::: Testo selezionato
Di tutto ciò Palazzo Chigi, la Farnesina, il Viminale sono al corrente, eppure il “Memorandum della vergogna” è rimasto tale e quale. E poco importa, ai “marinai” al Governo, che il  patto Italia-Libia è stato stipulato in violazione dell’articolo 80 della Costituzione: il Parlamento, che in teoria deve autorizzare la ratifica dei trattati internazionali che hanno natura politica e che determinano degli oneri finanziari sul bilancio dello Stato, è stato esautorato dal suo ruolo. Il memorandum è ovviamente di natura politica, visto che la Libia è un partner strategico nel Mediterraneo in materia di immigrazione.

Nei giorni scorsi, la vice ministra degli Esteri Marina Sereni (Pd) , in un’intervista ad Avvenire, ha assicurato che ci sarà presto un intervento del Governo per accelerare la revisione dell’accordo: «Non è vero che dopo il 2 febbraio non ci saranno margini di manovra. C’è invece la possibilità e la volontà di rivedere il memorandum e potremo farlo anche dopo quella data. Qualsiasi ragionamento, però, non può prescindere dalla situazione sul terreno”.

Un’affermazione vera solo in parte – rileva a ragione la rivista Vita, un’autorità mediatica in materia di cooperazione internazionale -.  “In primo luogo perché qualunque modifica del memorandum non può essere unilaterale ma concordata con la Libia. Nulla quindi assicura che i libici accettino di cambiare i termini dell’accordo già firmato. Se poi fosse così praticabile la strada della modifica in itinere non si capisce perché il Governo non l’abbia già praticata per i primi tre anni di accordo appena trascorsi”. Una domanda più che fondata.

“Purtroppo gli impegni presi alla Conferenza di Berlino non sono stati rispettati”, ha spiegato Sereni. “Senza una tregua e un cessate il fuoco durevole – violato dai bombardamenti del generale Haftar e dalle interferenze di Paesi come la Turchia che riforniscono di armi e uomini il fronte del premier al-Sarraj – non è facile avviare un percorso verso la stabilizzazione. Per noi – ha sottolineato la vice ministra – è essenziale la radicale riforma delle modalità di trattamento dei migranti. Conosciamo le denunce dell’Onu e tutte le accuse riferite a innumerevoli violazioni dei diritti umani, sia nei centri di detenzione illegali che in quelli ufficiali. Certo non abbiamo “competenza” sulle prigioni clandestine, ma sulle strutture ufficiali proporremo una serie di questioni che riguardano le condizioni di vita”.

“A risultare evidente – commenta Vita – è come il Governo sia stipulando un accordo con un Paese nel caos. Resta da capire come questo caos infici qualunque iniziativa ma non l’eventuale rinegoziazione di un accordo in essere”. Ma, parafrasando Francesco De Gregori, sull’atteggiamento del Governo italiano “non c’è nulla da capire”. Ma tanto da vergognarsi.
::::::
→ **Da fare**
Riporta parola per parola il passo del testo sul memorandum Italia-Libia che va da "Un’affermazione vera solo" fino a "più che fondata.".
::: Estratti delle voci
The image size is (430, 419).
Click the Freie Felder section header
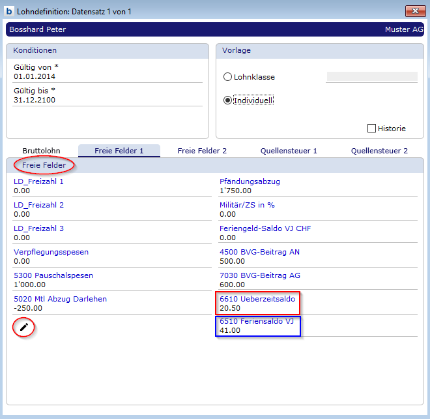pos(44,165)
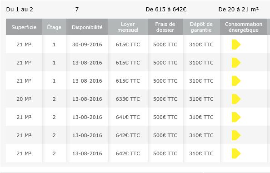Select the 20 M² surface cell

click(24, 99)
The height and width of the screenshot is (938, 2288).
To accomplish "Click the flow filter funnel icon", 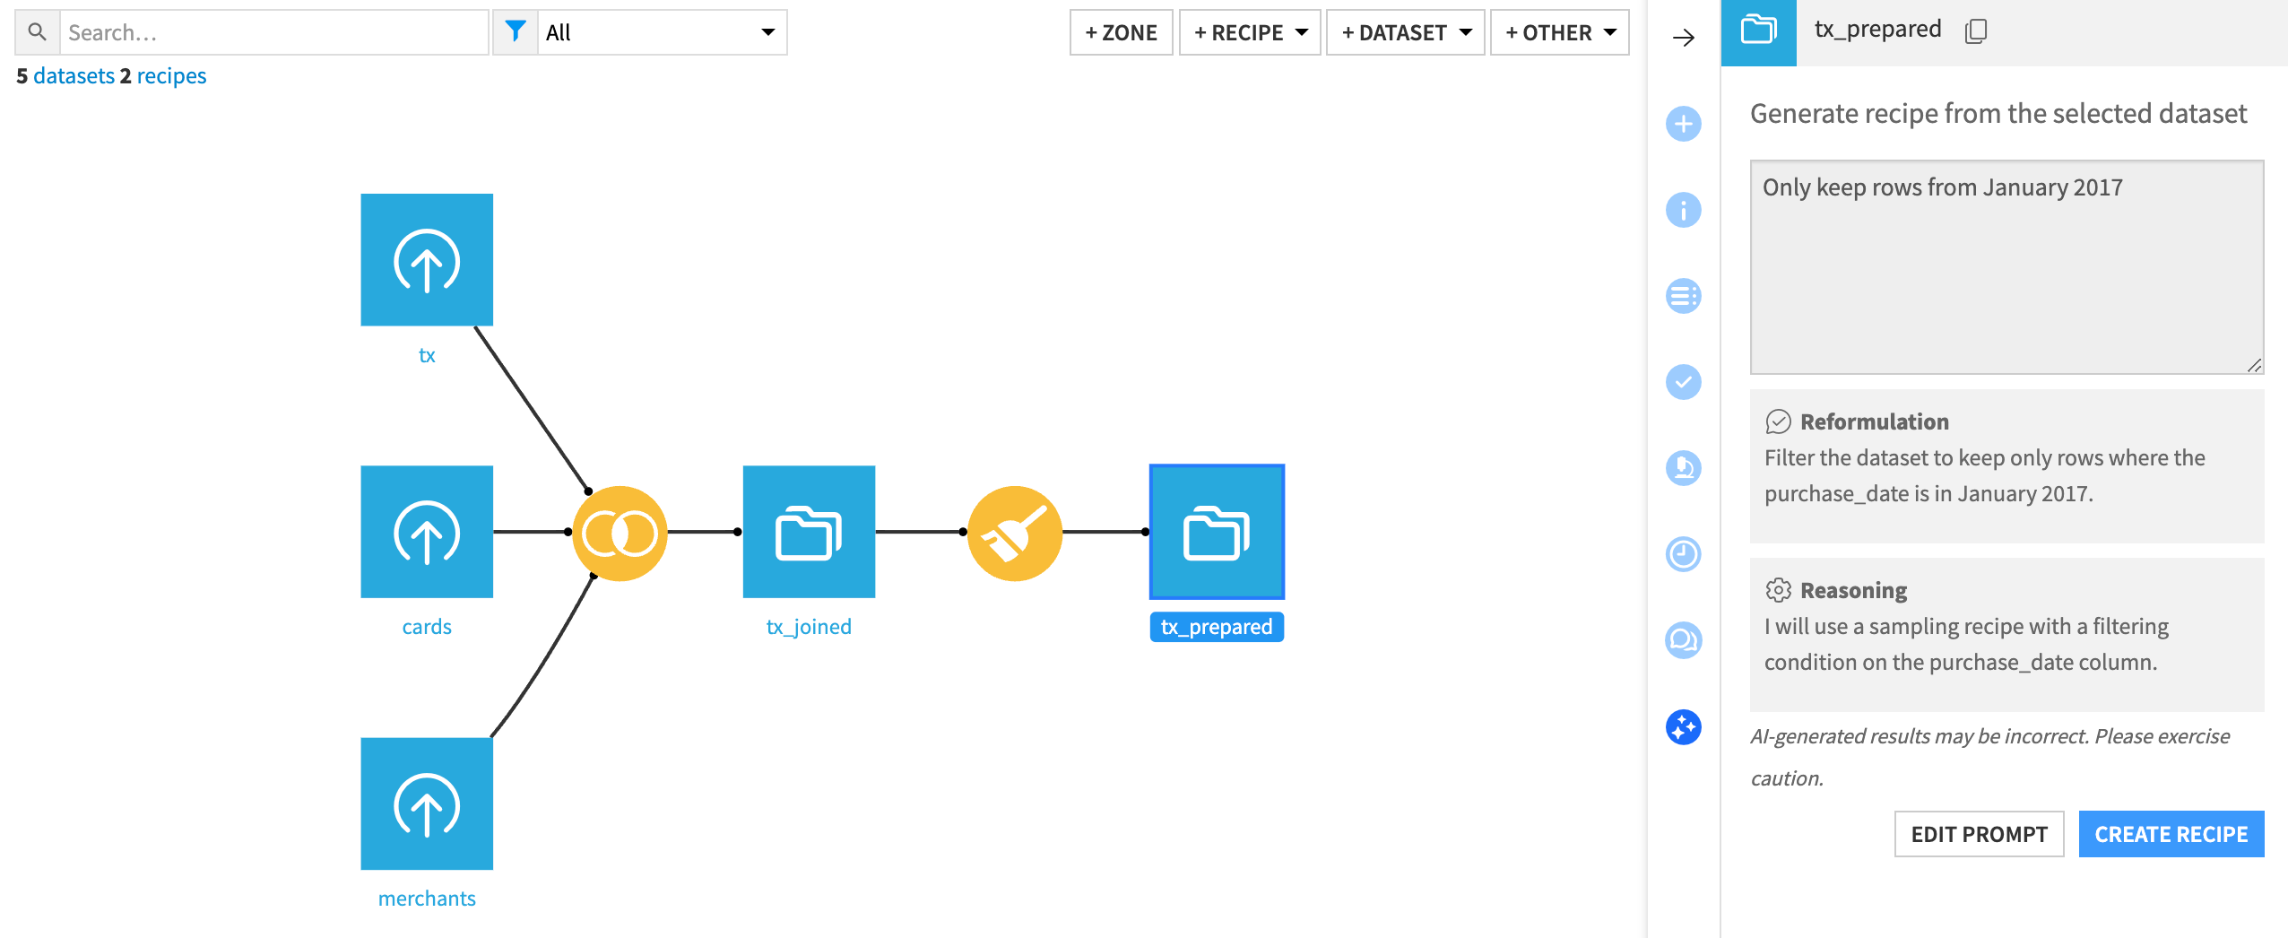I will coord(516,32).
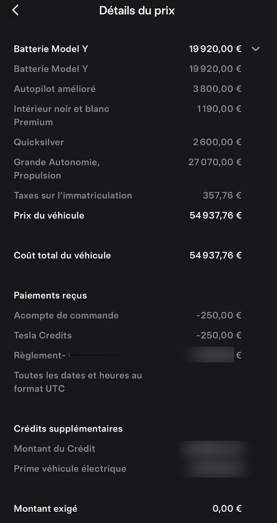277x523 pixels.
Task: Tap the Autopilot amélioré line item
Action: point(128,89)
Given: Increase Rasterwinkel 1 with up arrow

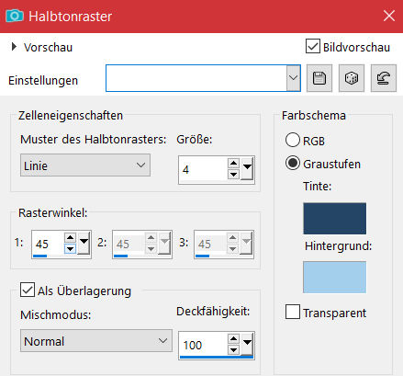Looking at the screenshot, I should coord(70,237).

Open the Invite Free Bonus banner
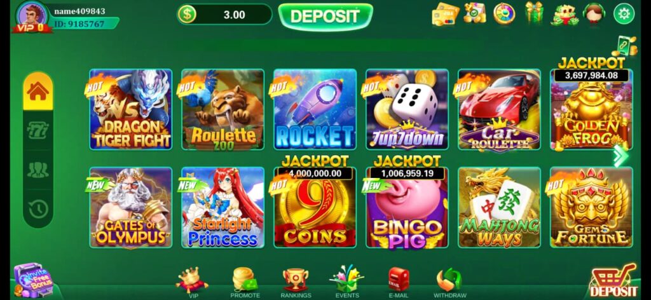[x=34, y=280]
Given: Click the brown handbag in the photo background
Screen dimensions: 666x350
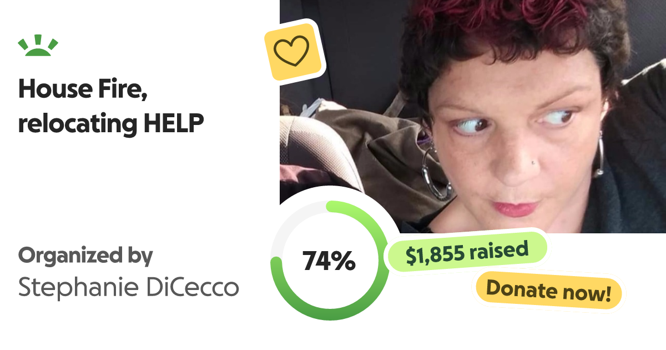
::::::
→ **Soluzione**
Un’affermazione vera solo in parte – rileva a ragione la rivista Vita, un’autorità mediatica in materia di cooperazione internazionale -.  “In primo luogo perché qualunque modifica del memorandum non può essere unilaterale ma concordata con la Libia. Nulla quindi assicura che i libici accettino di cambiare i termini dell’accordo già firmato. Se poi fosse così praticabile la strada della modifica in itinere non si capisce perché il Governo non l’abbia già praticata per i primi tre anni di accordo appena trascorsi”. Una domanda più che fondata.